If you add dependencies to the project, you'll have to run this command again to install the new dependencies. Make sure to pin the version in pyproject.toml. This software is under a MIT license, so all dependencies must respect this. There is an automated test that will block contributions that violate MIT.

  1. Install pre-commit.
pre-commit install

The .pre-commit-config.yaml file is configured to perform the following tasks on each commit:

  • Validate yaml files
  • Validate toml files
  • Ensure a single new line on each file
  • Ensure trailing white spaces are removed
  • Ensure noqa annotations have specific codes
  • Ensure your Python imports are sorted consistently
  • Check for errors with flake8
  1. Create a new branch in your repo. Using a branch other than main will help you when syncing a fork later.
git checkout -b <mybranch>
  1. Make some awesome changes!

We're excited to see what you can do. 🤩

  1. Commit your changes.
git add .
git commit -m "<description of changes>"
  1. Push your changes up to your repository.
git push --set-upstream origin <mybranch>
  1. Open a Pull Request. Please provide a good description to help us understand what you've done. We are open to your suggestions and hope you'll be open to feedback if necessary.

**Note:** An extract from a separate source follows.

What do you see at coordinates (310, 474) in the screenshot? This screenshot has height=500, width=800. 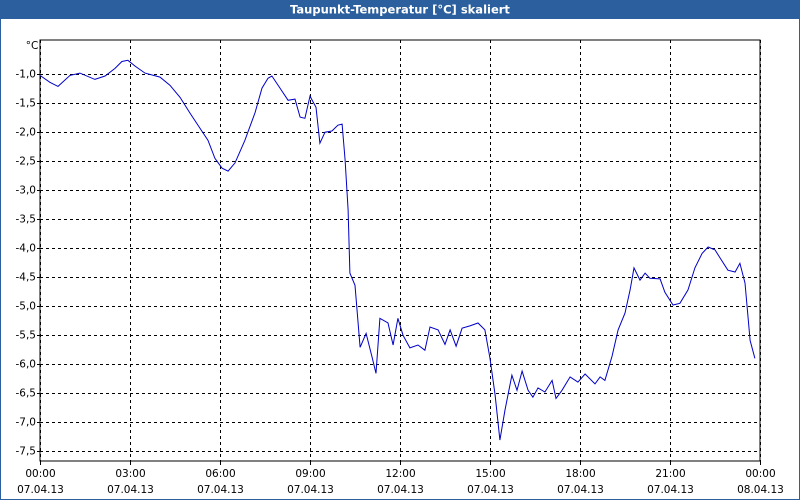 I see `x-tick-label: 09:00` at bounding box center [310, 474].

  2. Celebrate! You've just made an open-source contribution, 🎉 and you deserve a gold star! ⭐

Syncing a fork

If you didn't commit to your main branch then you can sync a fork with the web UI.

If you did commit to the main branch then you can merge the changes in.

If you want to replace your main branch with the upstream one do the following:

  1. Fetch upstream.
git fetch upstream
  1. Checkout the main branch.
git checkout main
  1. Reset your main branch using upstream.
git reset --hard upstream/main
  1. Force your main branch to your origin repo.